Dans le rapport, il est souligné que les dépenses publiques hors covid n’ont fait qu’augmenter tout au long du quinquennat : 560 milliards d’euros de dépenses supplémentaires, dont 165 milliards d’euros seulement sont liés au covid.

Il est donc nécessaire, comme vous le mentionnez, de réduire les dépenses publiques de 9 milliards d’euros supplémentaires par an. Pour ce faire, il faut réformer, mais ce n’est pas le fort de ce gouvernement – je tiens à le dire. Souvenez-vous de la réforme des retraites, entre autres…

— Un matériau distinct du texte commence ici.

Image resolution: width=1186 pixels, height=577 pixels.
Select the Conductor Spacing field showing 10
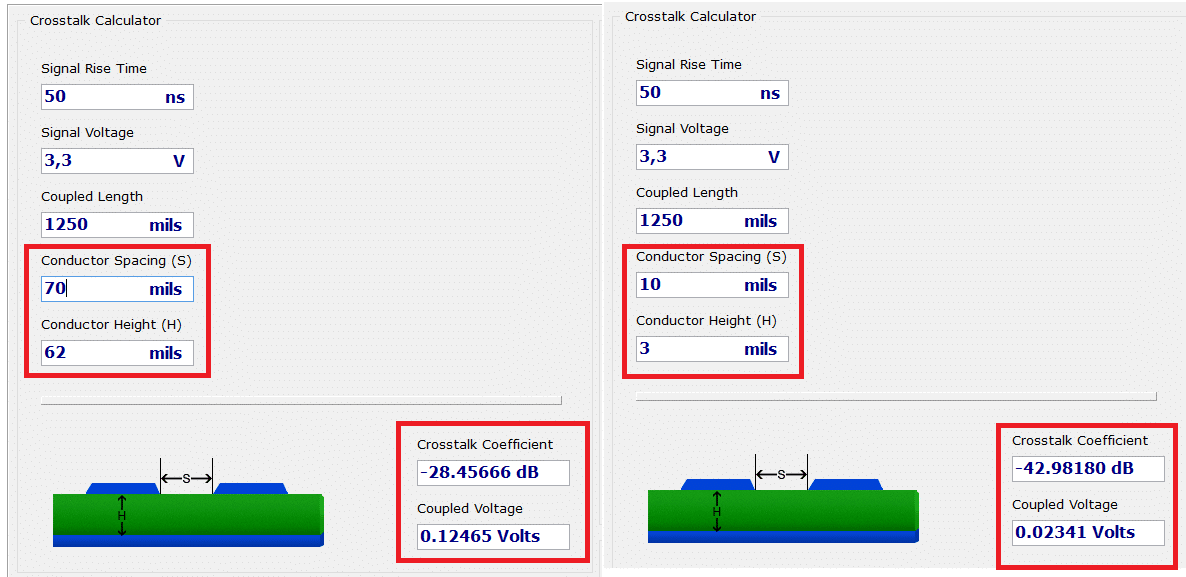(711, 285)
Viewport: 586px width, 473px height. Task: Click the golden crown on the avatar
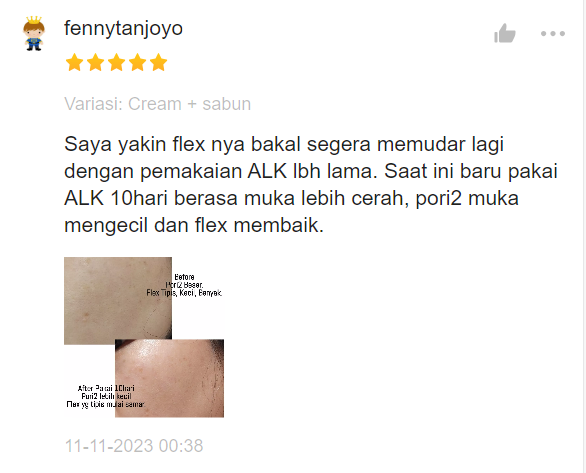coord(34,19)
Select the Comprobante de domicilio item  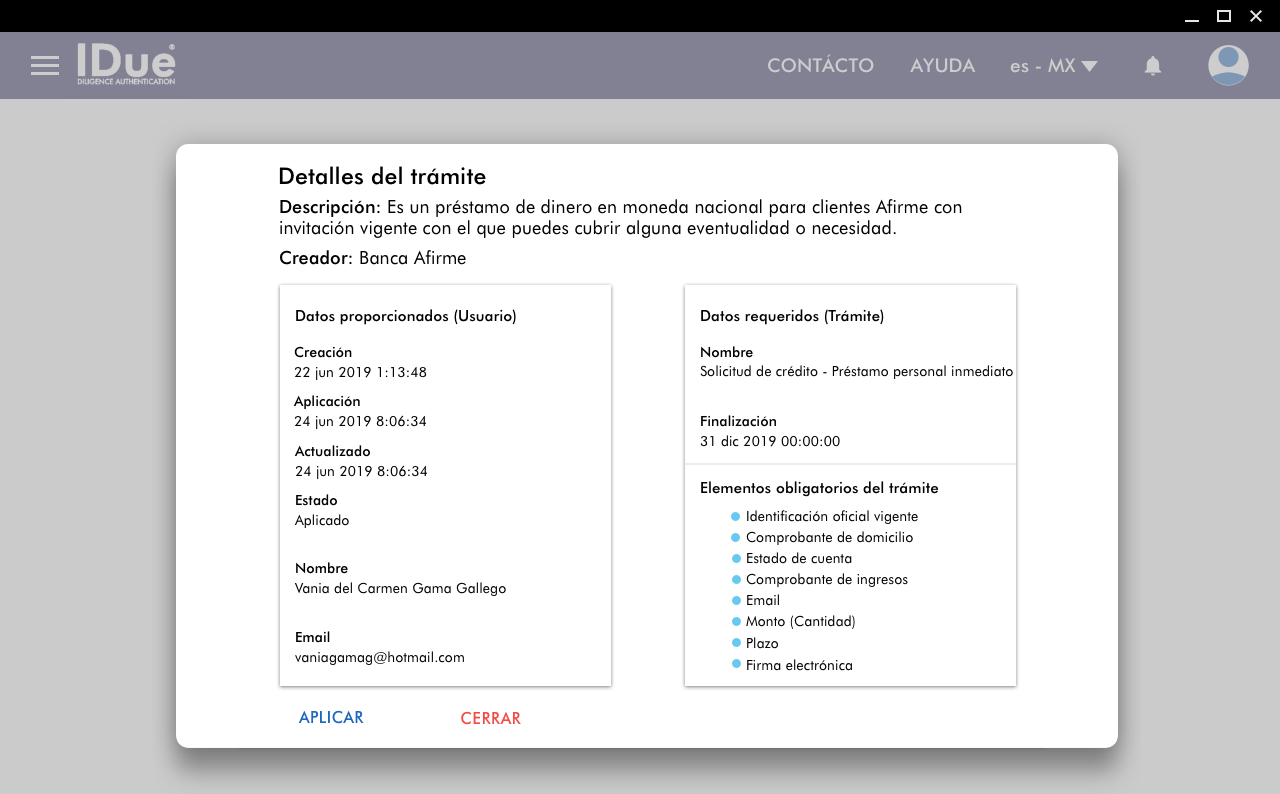coord(829,538)
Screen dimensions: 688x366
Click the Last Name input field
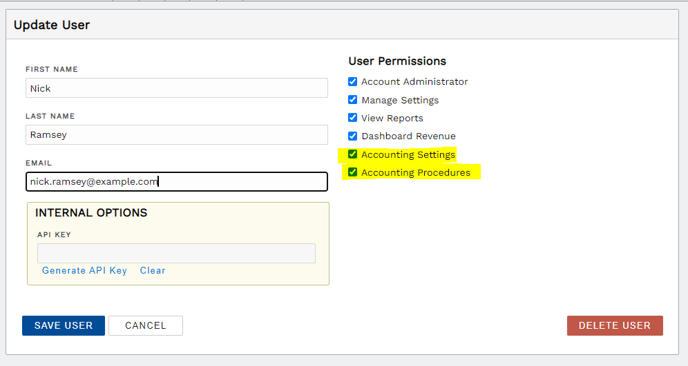176,135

Je constate que le Gouvernement n’est jamais parvenu à faire des économies dès lors qu’il a été question de prendre le risque de diminuer le confort des Français. Encore une fois, l’exécutif ne pense qu’à court terme et relègue ces mesures impopulaires à ses successeurs. Or la France ne peut plus se le permettre, car la dette que nous avons contractée nous y oblige.

Reste la croissance. Même si celle-ci est supérieure aux prévisions figurant dans le projet de loi de finances pour 2022, elle reste inférieure à la décroissance provoquée par le covid. Le Gouvernement nous explique que cette croissance sera de 1, 35 % à partir de 2023, prévision sûrement basse compte tenu de l’inflation, bien que nous ignorions encore les effets de l’influence de l’Allemagne au sein de la Banque centrale européenne sur les taux d’intérêt.